Situations will arise when it is required to switch from ruxolitinib to fedratinib and, over time, vice versa. Here concerns relate to the potential occurrence of marked proinflammatory states and systemic deterioration resulting from JAK inhibitor withdrawal, which can occur after patients substantially reduce dosages of ruxolitinib or stop (it remains unclear if this occurs with fedratinib). However, in clinical practice, unlike clinical trials, most patients will switch directly from 1 drug to the other without a washing-out period from the first agent. Overall, the prognosis of MF patients discontinuing ruxolitinib is generally poor.9,10 It is unclear if a similar situation exists when first-line fedratinib fails. This is likely due to advancing disease prompting a switch of therapy; however, there are also important safety considerations within this context. Lastly, some patients may switch from first-line JAK inhibitor therapy directly to alloSCT, and at present, practice varies with regard to the weaning (or not) from first-line JAK inhibitors before alloSCT. An unaddressed question is whether a switch to the other licensed JAK inhibitor agent during the lead-in time to transplantation is helpful.

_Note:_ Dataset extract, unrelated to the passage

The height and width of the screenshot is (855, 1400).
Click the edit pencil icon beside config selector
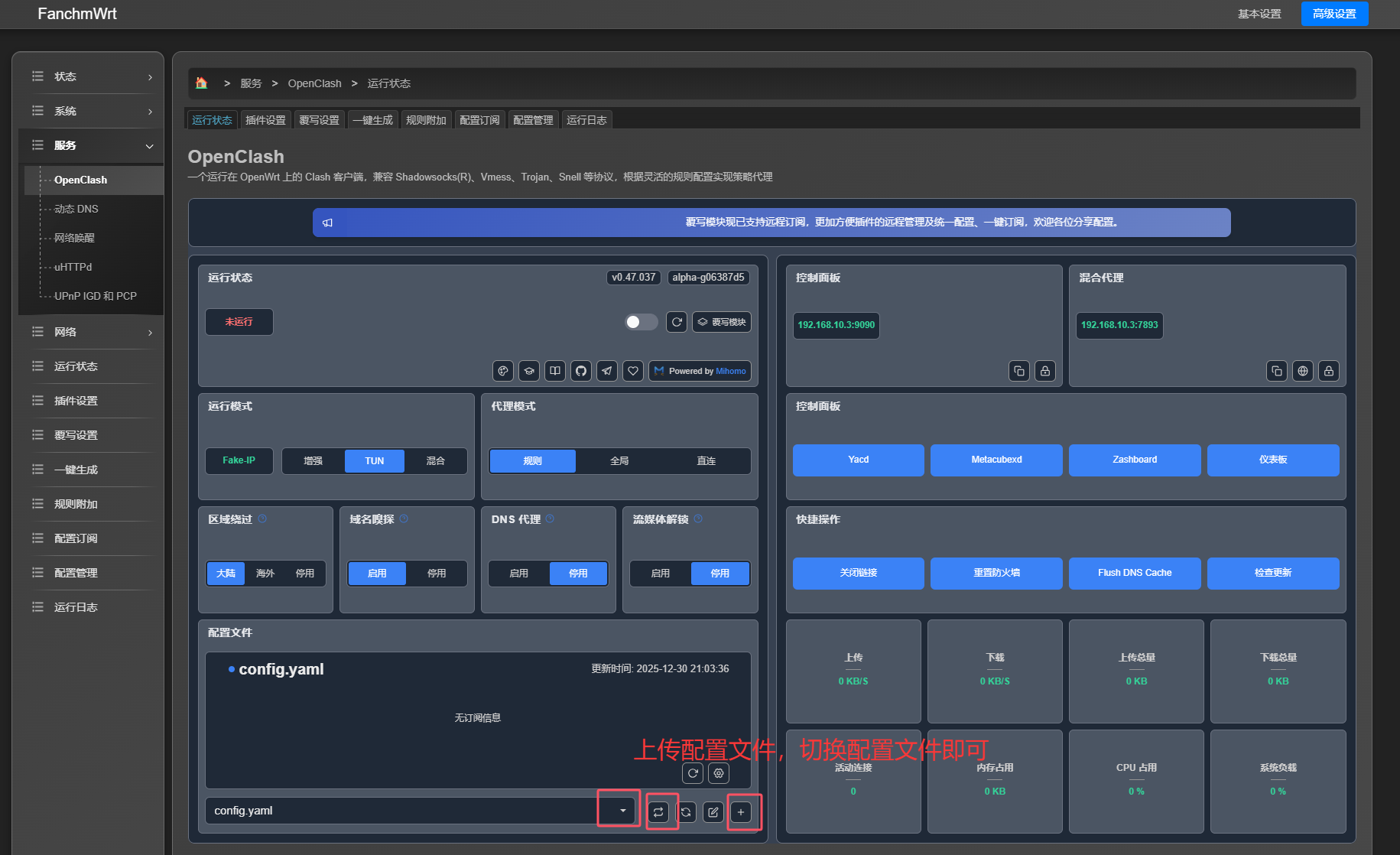pyautogui.click(x=713, y=812)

Consideration must be given to duration of therapy, dosage, and time to response regarding the first-line agent to define whether the patient should continue. Objective monitoring with a validated symptom questionnaires, such as the MPN Symptom Assessment Form or MPN10, should be mandated, coupled with accurate spleen size determination.11 Potential confounding factors affecting assumed JAK inhibitor efficacy, such as depression, drug-drug interactions, and whether anemia or thrombocytopenia require intervention, should be reviewed regularly. Accumulated data confirm the clinical efficacy of ruxolitinib in addressing disease symptoms and splenomegaly and its association with a survival advantage in responders; however, discontinuation rates from JAK inhibitors are not inconsiderable.12-14 In 5-year data cutoff analyses, 72% of those randomized to ruxolitinib in COMFORT-1 had discontinued, with a similar rate in COMFORT-2 (73%).12,15 Furthermore, in a report by Palandri et al10 of 442 patients receiving ruxolitinib, at a median follow-up of 30.5 months (range, 1.7-84.3 months), 43 (20%) died had while receiving therapy, and almost half (214; 48%) had discontinued ruxolitinib therapy.10 Median survival of the evaluable discontinuation cohort (n = 171) was 22.6 months. For patients discontinuing because of intolerance or resistance in chronic phase, survival seemed improved in those subsequently receiving another JAK inhibitor or investigational agent compared with the more historical therapies danazol or hydroxycarbamide, highlighting the importance of appropriate therapy sequencing, but also perhaps reflecting eligibility for clinical trials. In a phase 1/2 study of 107 MF patients, 86 had discontinued ruxolitinib after a median follow-up of 79 months (30 of whom had died during therapy), and median survival after discontinuation was 14 months.16 Those with emergent, worsening thrombocytopenia (platelets <100 × 109/L) at discontinuation and or those with clonal evolution had a dismal prognosis.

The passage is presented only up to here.